__AIM OF THE TASK__: Swap "pencil icon" for "pen icon" in the rows below and write them out again, changing nothing else and leaving out the pictures.

__Records about locating elements on screens__:
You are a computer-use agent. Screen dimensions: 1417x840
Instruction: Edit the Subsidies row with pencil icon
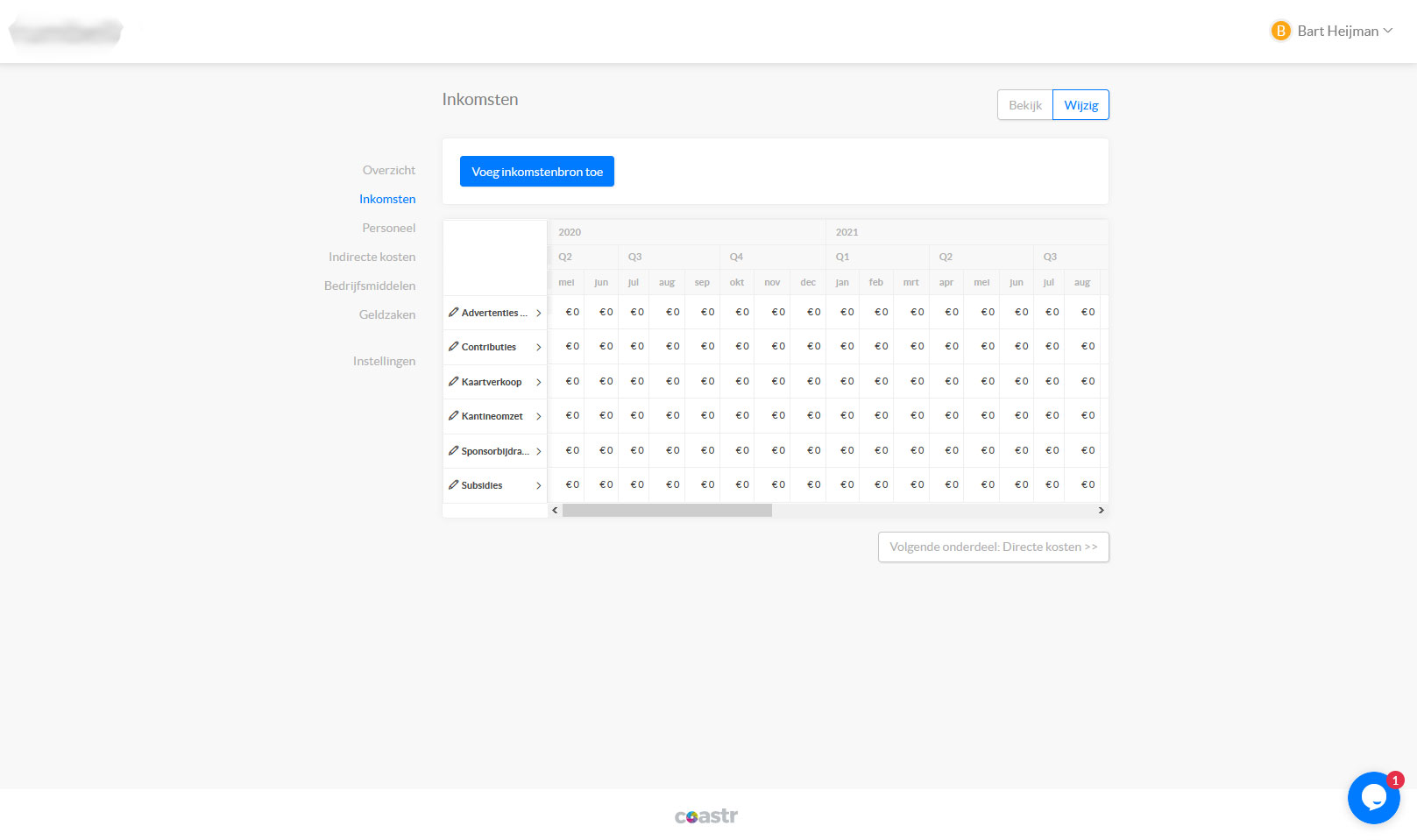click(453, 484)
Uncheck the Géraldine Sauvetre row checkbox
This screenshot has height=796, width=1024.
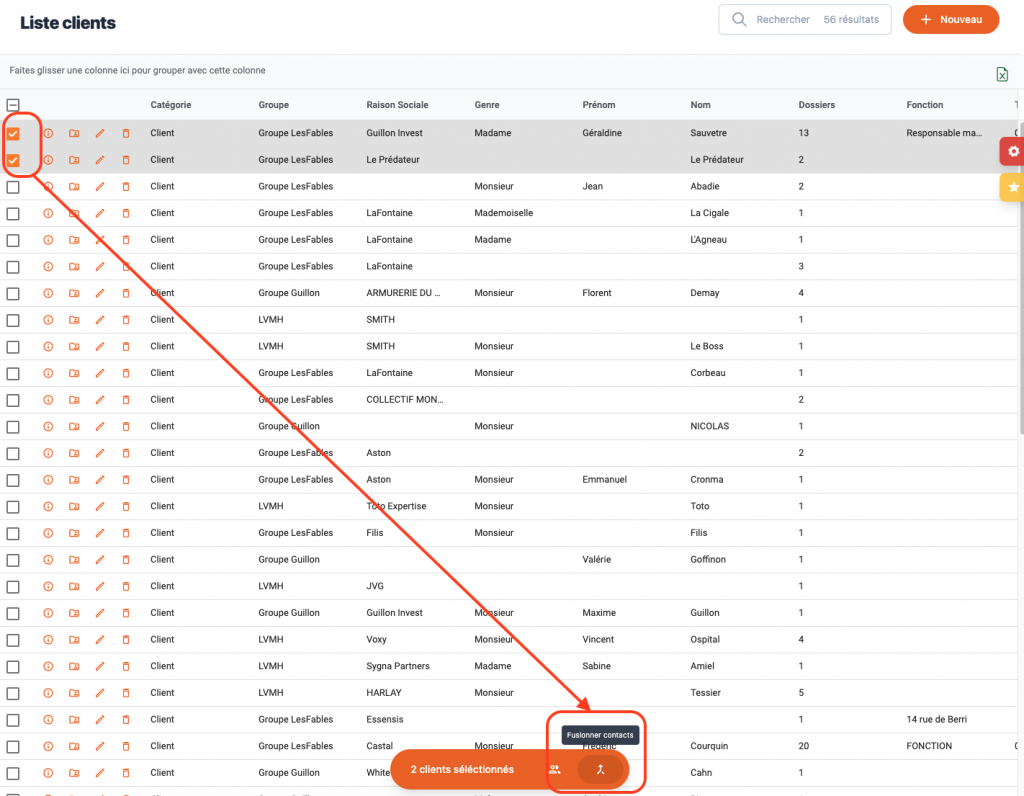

__TASK ANSWER__:
You are a computer-use agent. Screen dimensions: 1417x840
Instruction: Edit the Subsidies row with pen icon
click(453, 484)
Uncheck the Géraldine Sauvetre row checkbox
This screenshot has height=796, width=1024.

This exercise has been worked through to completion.